- READING TEXT:
--------------------

Over the weekend, Senate Minority Leader Mitch McConnell (R-Ky.) said he’s looking for a debt-reduction plan that makes credit rating agencies happy. “Standard & Poor’s would be a good indicator,” he said. “If they are impressed with what we’ve done, then that will mean the markets think the Americans are going to get their act together.”

The comments came about a month after an S&P “warning” about the United States’ AAA-bond rating being in some sort of jeopardy, which sent Republicans into quite a tizzy.

It’s ironic, then, that the rating agencies Republicans are so eager to impress are not at all fond of Republicans’ approach to the debt ceiling.

Republicans are now openly flirting with the theory that allowing the United States to default briefly on its payment obligations won’t be such a bad thing — and may even be necessary to extract concessions on entitlement spending in exchange for raising the debt limit.

But two of the biggest ratings agencies say they could downgrade the United States’ triple-A credit if the government misses even a single debt-service payment.

“A sovereign’s failure to service its debt as payments come due is a default according to S&P’s sovereign rating criteria,” writes John Piecuch, spokesman for Standard & Poor’s, one of the “Big Three” credit ratings agencies, in an email to me. “In that case, the rating would be lowered to “SD” (Selective Default).”

--------------------

- SET PROBLEM 1: Retype the records exactly, covering everything from the start of the records down to the line containing "will [496, 73].", with both ends included.

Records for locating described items
--------------------

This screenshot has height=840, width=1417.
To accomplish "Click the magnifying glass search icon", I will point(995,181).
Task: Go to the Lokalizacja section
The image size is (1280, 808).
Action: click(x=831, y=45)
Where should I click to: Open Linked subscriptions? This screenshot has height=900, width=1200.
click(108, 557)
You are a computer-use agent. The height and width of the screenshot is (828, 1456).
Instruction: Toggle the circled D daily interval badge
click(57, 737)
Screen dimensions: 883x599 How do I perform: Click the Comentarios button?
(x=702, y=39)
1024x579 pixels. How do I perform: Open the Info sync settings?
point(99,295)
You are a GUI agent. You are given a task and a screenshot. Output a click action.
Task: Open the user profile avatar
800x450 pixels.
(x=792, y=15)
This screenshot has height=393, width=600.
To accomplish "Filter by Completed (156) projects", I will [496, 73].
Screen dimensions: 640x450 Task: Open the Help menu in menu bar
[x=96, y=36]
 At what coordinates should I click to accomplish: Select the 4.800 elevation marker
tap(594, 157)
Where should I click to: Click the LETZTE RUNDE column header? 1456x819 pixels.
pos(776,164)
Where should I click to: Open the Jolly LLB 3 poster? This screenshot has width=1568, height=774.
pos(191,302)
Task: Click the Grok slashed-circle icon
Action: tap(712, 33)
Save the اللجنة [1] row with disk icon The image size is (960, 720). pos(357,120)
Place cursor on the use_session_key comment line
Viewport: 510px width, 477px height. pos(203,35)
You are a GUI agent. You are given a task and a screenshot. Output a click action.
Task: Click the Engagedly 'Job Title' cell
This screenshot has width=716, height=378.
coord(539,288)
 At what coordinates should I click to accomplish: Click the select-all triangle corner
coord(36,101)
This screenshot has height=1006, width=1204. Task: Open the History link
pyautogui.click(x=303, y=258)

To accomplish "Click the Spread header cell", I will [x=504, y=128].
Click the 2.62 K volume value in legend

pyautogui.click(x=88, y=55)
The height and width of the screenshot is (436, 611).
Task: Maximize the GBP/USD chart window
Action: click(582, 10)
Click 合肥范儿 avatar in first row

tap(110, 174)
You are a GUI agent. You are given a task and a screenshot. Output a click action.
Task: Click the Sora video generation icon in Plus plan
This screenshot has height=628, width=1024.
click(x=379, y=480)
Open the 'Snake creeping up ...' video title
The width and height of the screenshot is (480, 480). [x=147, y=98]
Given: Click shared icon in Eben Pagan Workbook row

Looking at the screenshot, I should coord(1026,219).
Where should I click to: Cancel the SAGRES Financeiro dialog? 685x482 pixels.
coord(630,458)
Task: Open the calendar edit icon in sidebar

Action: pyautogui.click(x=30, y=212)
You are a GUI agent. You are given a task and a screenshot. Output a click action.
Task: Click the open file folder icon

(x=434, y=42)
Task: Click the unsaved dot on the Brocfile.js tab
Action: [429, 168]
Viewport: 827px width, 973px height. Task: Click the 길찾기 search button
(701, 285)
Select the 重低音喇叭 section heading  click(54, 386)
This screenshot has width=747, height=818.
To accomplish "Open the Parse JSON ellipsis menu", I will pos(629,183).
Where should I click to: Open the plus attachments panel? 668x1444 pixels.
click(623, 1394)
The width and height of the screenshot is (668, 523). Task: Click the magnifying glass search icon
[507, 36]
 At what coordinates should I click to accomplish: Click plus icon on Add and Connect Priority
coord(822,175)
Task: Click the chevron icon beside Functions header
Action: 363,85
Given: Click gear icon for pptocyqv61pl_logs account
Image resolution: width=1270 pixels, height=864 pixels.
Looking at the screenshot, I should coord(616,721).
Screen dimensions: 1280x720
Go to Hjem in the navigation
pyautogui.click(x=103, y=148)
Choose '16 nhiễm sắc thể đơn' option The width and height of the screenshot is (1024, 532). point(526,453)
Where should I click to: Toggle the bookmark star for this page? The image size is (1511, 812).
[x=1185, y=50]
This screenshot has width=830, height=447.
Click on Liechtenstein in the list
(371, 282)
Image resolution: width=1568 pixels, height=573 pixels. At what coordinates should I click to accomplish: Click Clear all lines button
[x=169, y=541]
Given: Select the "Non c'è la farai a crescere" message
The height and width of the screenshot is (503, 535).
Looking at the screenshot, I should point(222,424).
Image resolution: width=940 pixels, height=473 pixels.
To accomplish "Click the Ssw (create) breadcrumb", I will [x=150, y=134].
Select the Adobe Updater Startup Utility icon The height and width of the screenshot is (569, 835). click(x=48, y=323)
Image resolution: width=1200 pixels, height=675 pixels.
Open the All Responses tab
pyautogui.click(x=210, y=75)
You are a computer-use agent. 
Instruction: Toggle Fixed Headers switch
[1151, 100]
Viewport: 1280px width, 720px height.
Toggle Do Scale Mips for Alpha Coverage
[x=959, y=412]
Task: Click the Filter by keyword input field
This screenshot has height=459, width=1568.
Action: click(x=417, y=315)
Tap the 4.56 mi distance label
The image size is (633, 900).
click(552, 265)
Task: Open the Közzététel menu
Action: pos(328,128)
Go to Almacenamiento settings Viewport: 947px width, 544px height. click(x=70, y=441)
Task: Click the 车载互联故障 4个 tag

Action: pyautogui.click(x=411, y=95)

--------------------

- SET PROBLEM 2: Rewrite the debt-ceiling text from "Over the weekend, Senate" down to "quite a tizzy.", replacing "tizzy" with "frenzy".

- WRITTEN ANSWER 1:
This screenshot has height=840, width=1417.
To accomplish "Click the magnifying glass search icon", I will point(995,181).
Task: Go to the Lokalizacja section
The image size is (1280, 808).
Action: click(x=831, y=45)
Where should I click to: Open Linked subscriptions? This screenshot has height=900, width=1200.
click(108, 557)
You are a computer-use agent. The height and width of the screenshot is (828, 1456).
Instruction: Toggle the circled D daily interval badge
click(57, 737)
Screen dimensions: 883x599 How do I perform: Click the Comentarios button?
(x=702, y=39)
1024x579 pixels. How do I perform: Open the Info sync settings?
point(99,295)
You are a GUI agent. You are given a task and a screenshot. Output a click action.
Task: Open the user profile avatar
800x450 pixels.
(x=792, y=15)
This screenshot has height=393, width=600.
To accomplish "Filter by Completed (156) projects", I will [496, 73].

- WRITTEN ANSWER 2:
Over the weekend, Senate Minority Leader Mitch McConnell (R-Ky.) said he’s looking for a debt-reduction plan that makes credit rating agencies happy. “Standard & Poor’s would be a good indicator,” he said. “If they are impressed with what we’ve done, then that will mean the markets think the Americans are going to get their act together.”

The comments came about a month after an S&P “warning” about the United States’ AAA-bond rating being in some sort of jeopardy, which sent Republicans into quite a frenzy.